● **Exercise passage**:
--- --- ---

Embedding diagnostic rules within DNA-encoded decision trees

After establishing and validating the computational performance of DNA-encoded decision trees and RF, we sought to integrate clinically derived diagnostic rules into DNA-encoded decision tree (Fig. 4a). First, we constructed a binary decision tree (Fig. 4b) for diagnosing different subtypes of hepatitis B virus (HBV) infections29. Each node represents a viral genetic marker or antibody-related biomarker that can be used to classify HBV infection subtypes. The performance of this subtyping decision tree was evaluated using synthetic DNA inputs. We observed that all combinations could accurately traverse the decision tree to generate correct classification results with minimal signal overlap from other channels (Figs. 4c, d and S14). Notably, input combinations with many identical attribute values (e.g., #7 and #9) still gave correct outputs, suggesting that UTMSNA enables topologically distinct nodes to be selectively activated, even though they symbolize the same entity.

Fig. 4: Embedding diagnostic rules into decision tree for disease subtyping.
figure 4

a Implementing diseases subtyping with a DNA-encoded decision tree. A set of input strands that indicate biomarker information are pooled into a DNA‑encoded decision‑tree where classification rules are embedded within traversal paths. b A binary decision tree for subtyping hepatitis B virus (HBV) infection. Each node is traversed by a specific input encoding biomarker positivity or negativity (pos/neg), guiding traversal until one of the six leaf nodes is reached. The ‘uncertain’ leaf node refers to conditions of unknown clinical meaning. c Traversing results of the HBV-subtyping tree with nine distinct input combinations. Error bars represent the standard deviation of 3 biological replicates. Detailed information and fluorescence kinetics data are available in Fig. S14. d Fluorescence kinetics of two representative input combinations. The color key is the same as that in Fig. 4c. e Tandem integration of two DNA-encoded decision trees for diabetes diagnosis and subtyping. Tree #1 classifies glucose status (impaired fasting glucose (IFG)/impaired glucose tolerance (IGT), gestational diabetes mellitus (GDM), or diabetes unlikely based on four biomarkers (fasting plasma glucose (FPG), 2-h post-meal plasma glucose (2h-PG), glycated hemoglobin (A1C), and random plasma glucose (randomPG). Its outputs serve as inputs for Tree #2, which subtypes positive cases into type 1 diabetes mellitus (T1DM) or type 2 diabetes mellitus (T2DM) using five biomarkers (glutamic acid decarboxylase antibody [GADA], zinc transporter 8 antibody (ZnT8A), protein tyrosine phosphatase antibody (IA-2A), genetic markers, and C-peptide) together with clinical factors (symptom, age, obesity). f Fluorescence kinetics of two representative input combinations (left: #9; right: #17). The color key is the same as that in (g). g Traversing results of the tandemly integrated decision tree with 17 input combinations. Detailed input information and fluorescence kinetics data are available in Figs. S15 and S16, respectively. RFU: Relative Fluorescence Unit. Error bars represent the standard deviation of 3 biological replicates. Source data are provided as a Source data file.

--- --- ---

● **Given records**:
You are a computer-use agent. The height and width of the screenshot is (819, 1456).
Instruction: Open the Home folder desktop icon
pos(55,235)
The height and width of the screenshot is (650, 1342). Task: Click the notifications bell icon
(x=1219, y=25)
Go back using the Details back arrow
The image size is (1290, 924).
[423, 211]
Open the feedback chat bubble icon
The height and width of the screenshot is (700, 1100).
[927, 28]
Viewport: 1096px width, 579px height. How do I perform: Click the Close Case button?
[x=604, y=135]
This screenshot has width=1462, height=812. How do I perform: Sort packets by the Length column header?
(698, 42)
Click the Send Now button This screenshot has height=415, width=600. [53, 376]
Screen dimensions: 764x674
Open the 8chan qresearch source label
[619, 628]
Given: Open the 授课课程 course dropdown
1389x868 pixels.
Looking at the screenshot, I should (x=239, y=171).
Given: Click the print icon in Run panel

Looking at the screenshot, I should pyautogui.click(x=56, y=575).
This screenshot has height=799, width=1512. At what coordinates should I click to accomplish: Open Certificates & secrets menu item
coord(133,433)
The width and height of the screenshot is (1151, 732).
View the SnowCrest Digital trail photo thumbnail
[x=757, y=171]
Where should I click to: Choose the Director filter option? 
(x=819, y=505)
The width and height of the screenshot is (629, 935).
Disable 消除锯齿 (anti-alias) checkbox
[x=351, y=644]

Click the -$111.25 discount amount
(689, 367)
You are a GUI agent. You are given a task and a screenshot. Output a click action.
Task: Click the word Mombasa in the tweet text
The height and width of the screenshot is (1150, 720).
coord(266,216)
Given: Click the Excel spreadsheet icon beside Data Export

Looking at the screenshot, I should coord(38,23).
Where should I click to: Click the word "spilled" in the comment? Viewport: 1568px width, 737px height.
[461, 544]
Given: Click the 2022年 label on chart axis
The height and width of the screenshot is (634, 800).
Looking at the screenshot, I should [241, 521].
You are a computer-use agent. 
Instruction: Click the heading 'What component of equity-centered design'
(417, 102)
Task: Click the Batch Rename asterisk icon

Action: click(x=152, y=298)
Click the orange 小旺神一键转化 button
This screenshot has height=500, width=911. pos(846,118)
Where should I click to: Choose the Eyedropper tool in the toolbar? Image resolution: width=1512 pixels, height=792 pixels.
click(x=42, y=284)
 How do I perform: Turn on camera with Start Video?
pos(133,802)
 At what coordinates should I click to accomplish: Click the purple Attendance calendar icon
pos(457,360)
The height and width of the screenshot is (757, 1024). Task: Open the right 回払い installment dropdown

--- --- ---

● **Activity**: From the passage on DNA-encoded decision trees, list every biomarker that Tree #1 uses to classify glucose status.

● **Answer space**:
- Fasting plasma glucose (FPG)
- 2-h post-meal plasma glucose (2h-PG)
- Glycated hemoglobin (A1C)
- Random plasma glucose (randomPG)